La professionnelle redoute notamment que les déplacements à proximité de ses animaux ne favorisent l’introduction de maladies au sein de l’élevage.

« J’ai dû justifier, avec un avis d’un vétérinaire, pourquoi on ne peut pas imposer une voie de circulation en travers ou à côté de mon élevage. Je vais vous donner juste un argument qui va être parlant pour tout le monde. Avec tous les problèmes de salmonelles qu’il y a eu chez les éleveurs de poules, comment est-ce qu’on peut imaginer aller imposer une voie de circulation à côté ? Ce n’est pas possible », déplore Poema Lai Ah Che Ressiguier.

Du côté du porteur du projet, Éric Malmezac assure que rien n’est encore arrêté et que le tracé pourra être revu en cas de désaccord avec les propriétaires concernés.

« Oui, nous avons un programme de développement dans cette vallée, mais nous n’en sommes qu’au début.

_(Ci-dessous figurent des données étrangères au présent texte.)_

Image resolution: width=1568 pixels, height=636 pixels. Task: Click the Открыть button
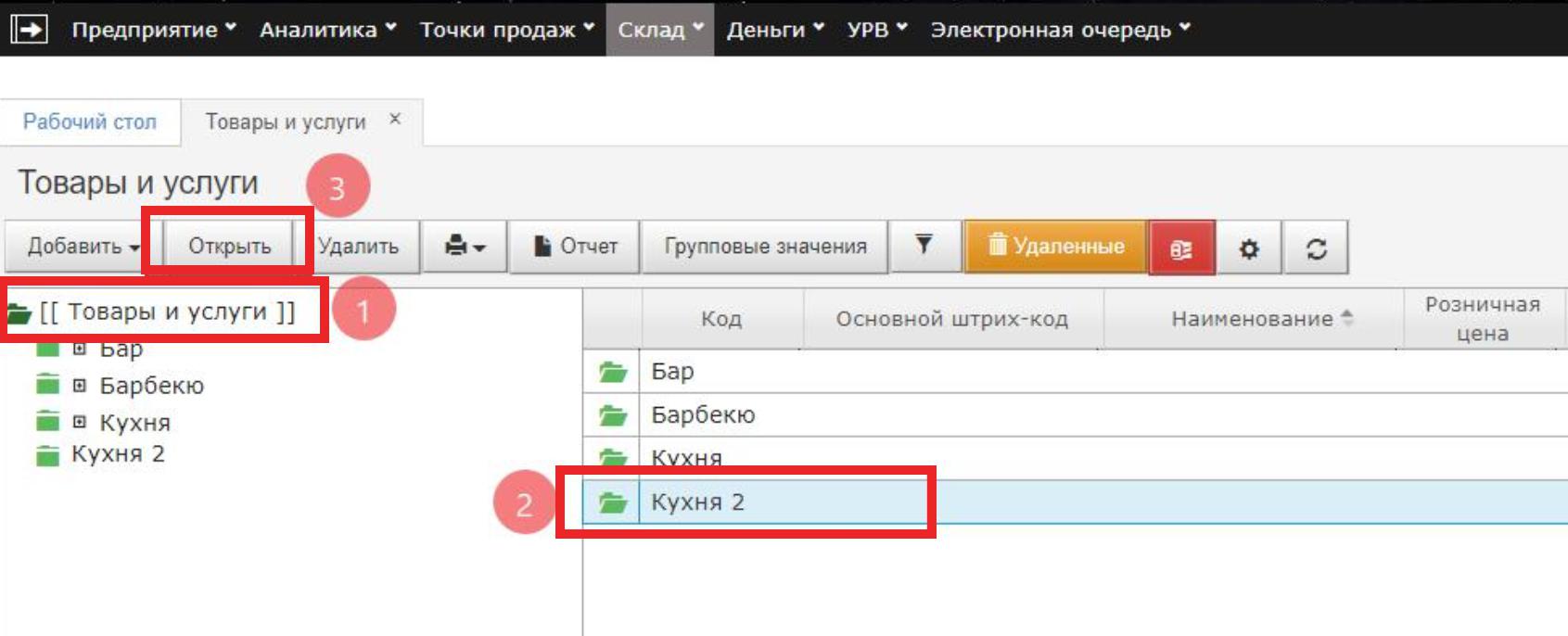pos(229,247)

Nous avons envisagé de tracer cette route (…) mais, en aucun cas, nous ne voulons nous braquer avec les propriétaires qui ne seraient pas d’accord. Il est prévu que nous rencontrions la population et on le fera. Mais si on ne peut pas faire cette route, on fera autrement. (…) Mais tout ça est prématuré, rien n’est signé. Je comprends les propriétaires », indique le chef d’entreprise.

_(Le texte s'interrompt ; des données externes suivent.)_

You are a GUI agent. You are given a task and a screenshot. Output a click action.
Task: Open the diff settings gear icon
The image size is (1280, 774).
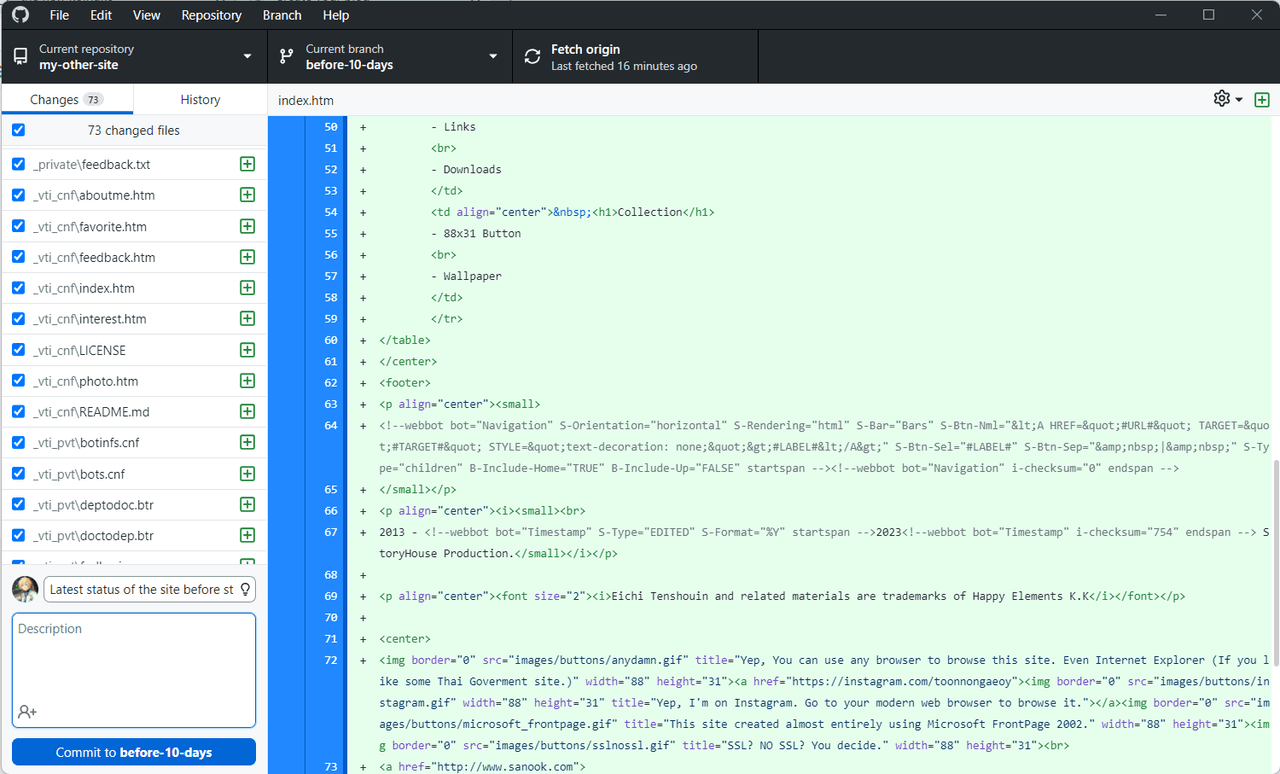coord(1221,99)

Ces assurances ne suffisent toutefois pas à apaiser Poema Lai Ah Che Ressiguier. La gérante regrette que les acteurs du secteur primaire n’aient pas été associés aux premières réflexions autour du projet.

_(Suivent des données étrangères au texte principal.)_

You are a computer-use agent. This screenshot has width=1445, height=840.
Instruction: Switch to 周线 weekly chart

« Là, dans un contexte où on fait des projets comme ça d’urbanisation, j’estime que, je suis désolée, c’est important que nous, on soit intégrés dès les prémices des réflexions. (…) C’est un projet qui a été réfléchi entre seulement deux parties, et en fait, on est en face d’un investisseur privé qui possède une majorité des terres dans cette zone. Il fait ce qu’il veut, le monsieur, c’est chez lui, il peut faire un Disneyland si ça lui chante », lance-t-elle.

Au-delà des éleveurs, les maraîchers de la vallée sont également concernés. À leurs yeux, ce projet va à contre-courant des ambitions de souveraineté alimentaire affichées par le Pays.